Mais il a ajouté : "Les frappes contre les civils et les infrastructures civiles ne sont acceptables en aucune circonstance - ni en Iran, ni à Bahreïn, ni en Jordanie, ni au Qatar, ni au Koweït, ni à Oman, ni en Arabie saoudite, ni aux Émirats arabes unis, ni en Israël".

De nombreux diplomates ont déclaré que l'importance du soutien international à la résolution soulignait un sentiment croissant d'inquiétude face aux effets des attentats sur la stabilité régionale, les marchés mondiaux de l'énergie et les routes commerciales internationales.

L'ambassadeur du Pakistan auprès des Nations unies, Asim Iftikhar Ahmad, a déclaré qu'Islamabad avait voté en faveur de la résolution pour montrer sa solidarité avec les États du Golfe et la Jordanie, tout en appelant à une solution diplomatique plus large au conflit.

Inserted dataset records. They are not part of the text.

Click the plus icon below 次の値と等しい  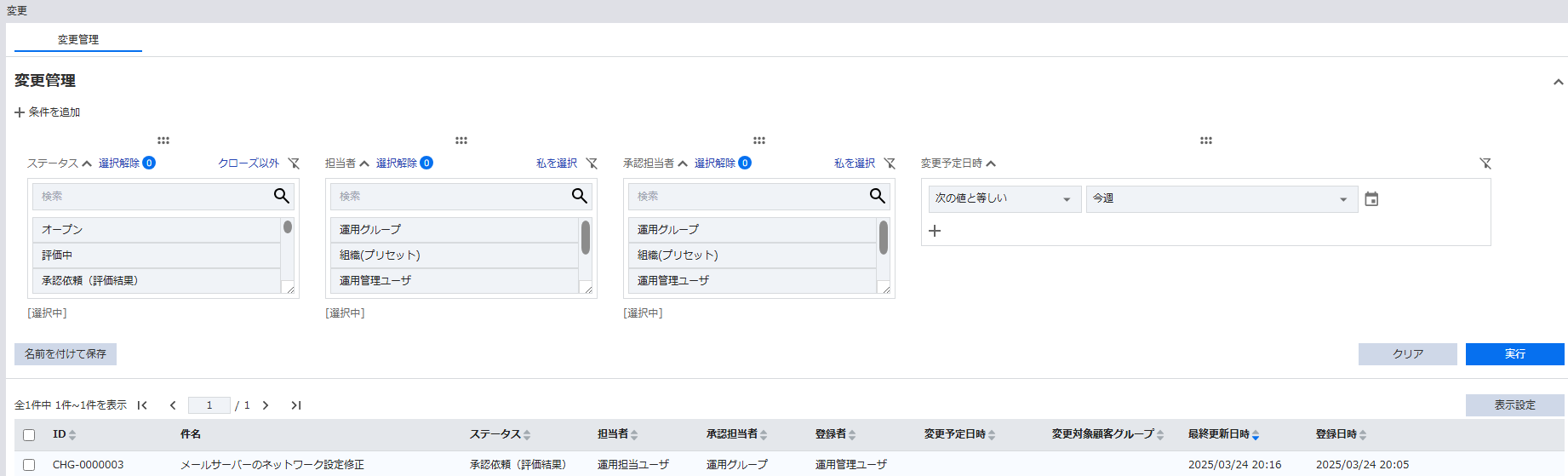tap(935, 231)
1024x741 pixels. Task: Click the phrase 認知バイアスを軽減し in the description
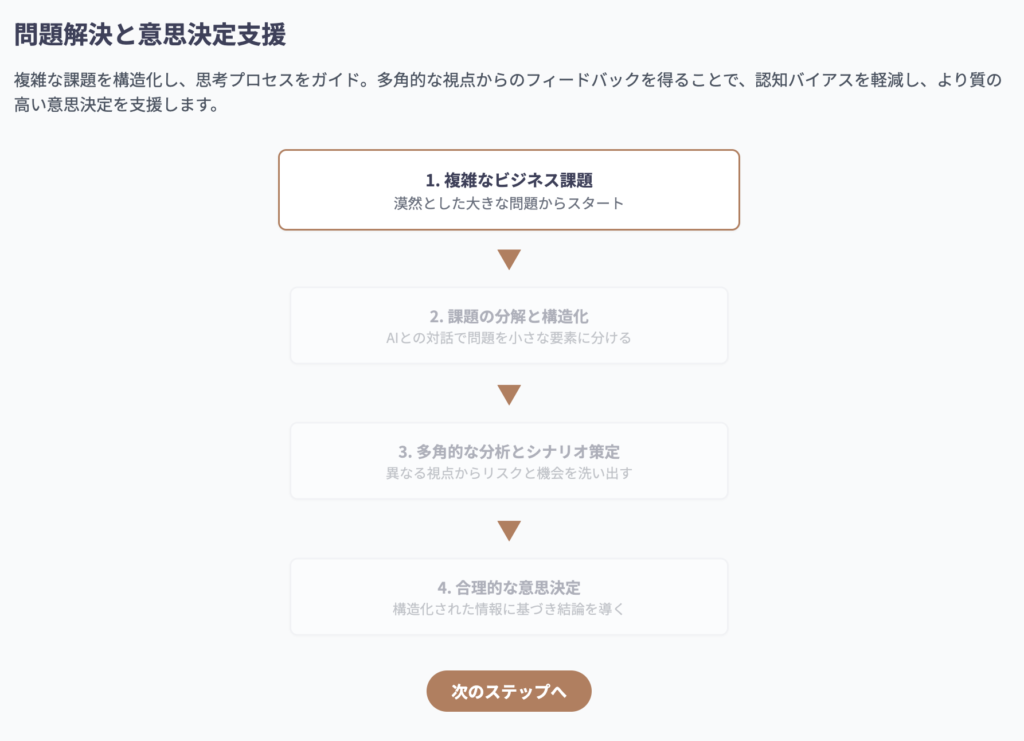837,80
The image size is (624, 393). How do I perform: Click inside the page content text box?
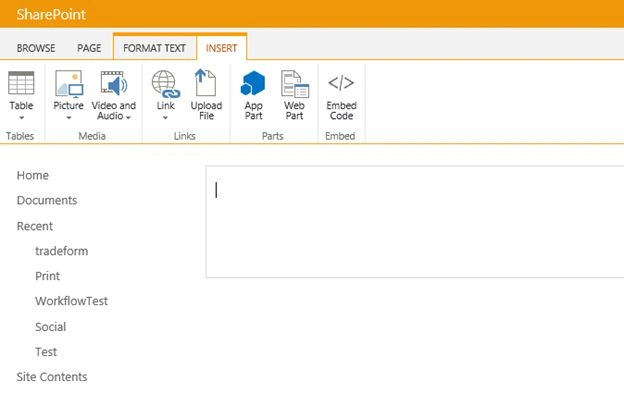415,222
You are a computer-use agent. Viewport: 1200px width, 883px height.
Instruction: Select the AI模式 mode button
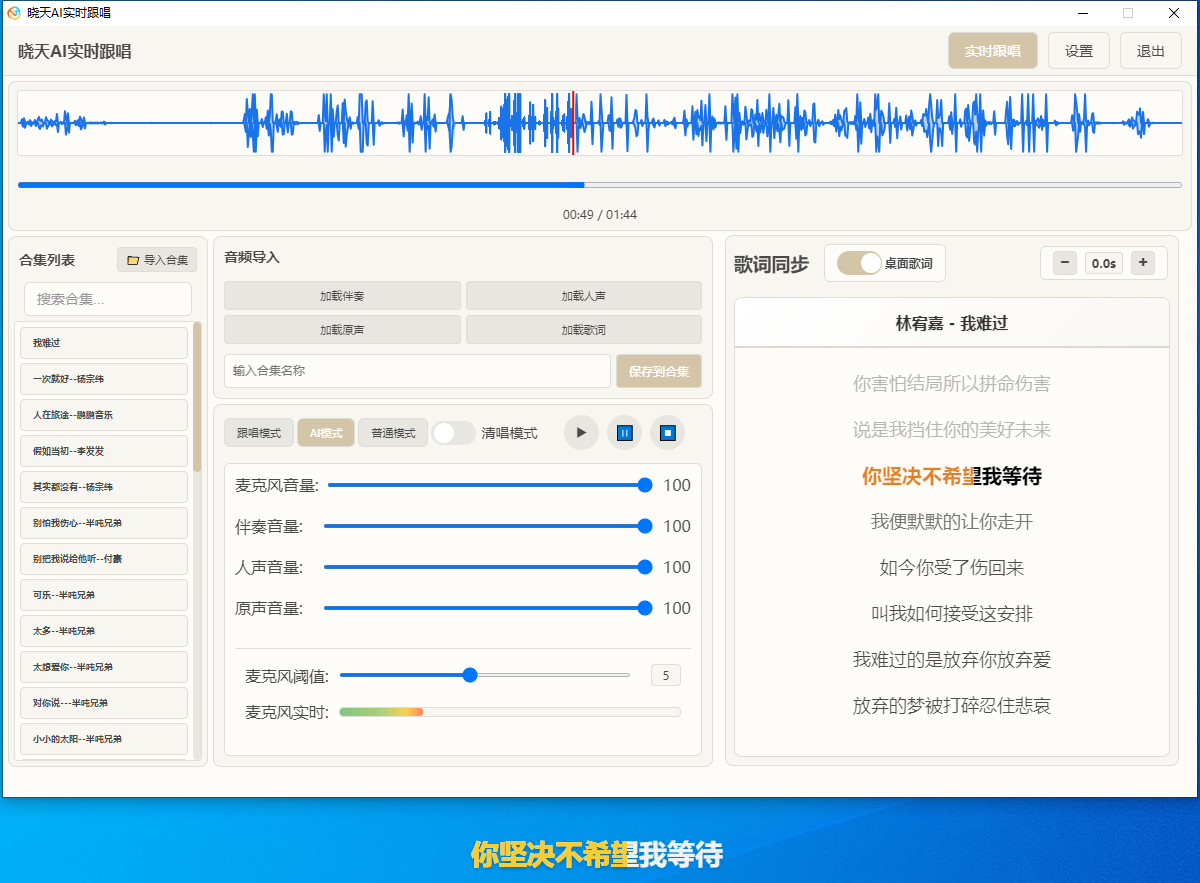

Il a condamné les attaques visant les civils et les infrastructures civiles et a réaffirmé le soutien de son pays à la souveraineté et à l'intégrité territoriale des États touchés.

Il a appelé à une cessation immédiate des hostilités et à un retour à la table des négociations, avertissant que le conflit avait déjà eu de graves conséquences régionales, notamment des pertes civiles et des perturbations économiques.

Le Pakistan est également préoccupé par l'instabilité en Iran, a déclaré M. Ahmad, et il a réitéré le soutien d'Islamabad à la souveraineté et à l'intégrité territoriale de l'Iran.

Des millions de ressortissants pakistanais vivant dans les pays du Golfe ont été exposés aux retombées du conflit, a-t-il ajouté, tandis que les perturbations de l'approvisionnement en énergie et des transports aériens affectaient déjà l'économie pakistanaise.

M. Ahmad a appelé toutes les parties à faire preuve d'une "retenue maximale" et à reprendre rapidement la voie de la diplomatie afin de parvenir à une résolution négociée et durable de la crise.